KVoiceControl is a tool that gives you voice control over your unix commands.


------------------------------------------------------------------------------------
See the Help section within KVoiceControl for information on how to use the program.
------------------------------------------------------------------------------------


KVoiceControl uses a template matching based speaker dependent isolated word 
recognition system with non-linear time normalization (DTW).
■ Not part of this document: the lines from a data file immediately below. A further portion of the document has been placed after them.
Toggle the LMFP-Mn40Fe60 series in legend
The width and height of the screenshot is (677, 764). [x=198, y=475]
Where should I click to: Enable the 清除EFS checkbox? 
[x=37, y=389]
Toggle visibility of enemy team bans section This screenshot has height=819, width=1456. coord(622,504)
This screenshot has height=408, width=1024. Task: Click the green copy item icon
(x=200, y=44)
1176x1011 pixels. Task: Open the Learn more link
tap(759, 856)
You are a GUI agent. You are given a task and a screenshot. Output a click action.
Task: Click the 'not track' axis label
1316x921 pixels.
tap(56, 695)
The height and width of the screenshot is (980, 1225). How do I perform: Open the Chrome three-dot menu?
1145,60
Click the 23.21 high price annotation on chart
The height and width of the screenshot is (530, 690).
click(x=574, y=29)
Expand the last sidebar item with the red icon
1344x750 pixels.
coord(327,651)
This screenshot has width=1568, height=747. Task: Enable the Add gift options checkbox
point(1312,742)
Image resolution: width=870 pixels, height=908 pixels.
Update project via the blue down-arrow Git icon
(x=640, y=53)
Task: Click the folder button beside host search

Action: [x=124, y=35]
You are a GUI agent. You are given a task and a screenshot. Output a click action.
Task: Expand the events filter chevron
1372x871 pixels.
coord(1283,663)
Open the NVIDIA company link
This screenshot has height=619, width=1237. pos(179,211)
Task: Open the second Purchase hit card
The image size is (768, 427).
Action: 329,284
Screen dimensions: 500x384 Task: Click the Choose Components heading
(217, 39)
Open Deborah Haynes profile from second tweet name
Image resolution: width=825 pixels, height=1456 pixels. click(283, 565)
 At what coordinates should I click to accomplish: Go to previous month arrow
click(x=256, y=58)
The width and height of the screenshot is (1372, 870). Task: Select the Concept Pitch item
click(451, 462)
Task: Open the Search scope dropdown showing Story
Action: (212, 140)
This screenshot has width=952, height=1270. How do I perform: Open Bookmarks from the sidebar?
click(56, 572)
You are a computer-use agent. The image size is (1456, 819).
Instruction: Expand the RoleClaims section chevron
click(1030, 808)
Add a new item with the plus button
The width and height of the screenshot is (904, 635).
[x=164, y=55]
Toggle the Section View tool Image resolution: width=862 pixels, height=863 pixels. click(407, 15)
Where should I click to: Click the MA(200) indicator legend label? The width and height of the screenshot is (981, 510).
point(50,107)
Note, that isolated word does NOT necessarily mean ONE SINGLE word. It just describes a 
class of recognition systems among

 isolated word
 connected words
 continuous speech
 spontaneous speech

Consider the following example: 
-------------------------------

 KVoiceControl knows five utterances (being connected to appropriate commands ...)
  - connect to internet
  - netscape communicator
  - one xterm please
  - launch emacs NOT VI!
  - how are you today?
 
 So the recognition vocabulary consists of five "words" (=utterances) that can 
 only be recognized one at a time, i.e. you cannot connect the words to build 
 "sentences" like
  <how are you today?> please launch <netscape communicator> and <connect to internet>

IMPORTANT NOTE:
---------------

As mentioned above you do not need to use one single word as an utterance ...
and it is strongly recommended to use LONGER SEQUENCES !!!!!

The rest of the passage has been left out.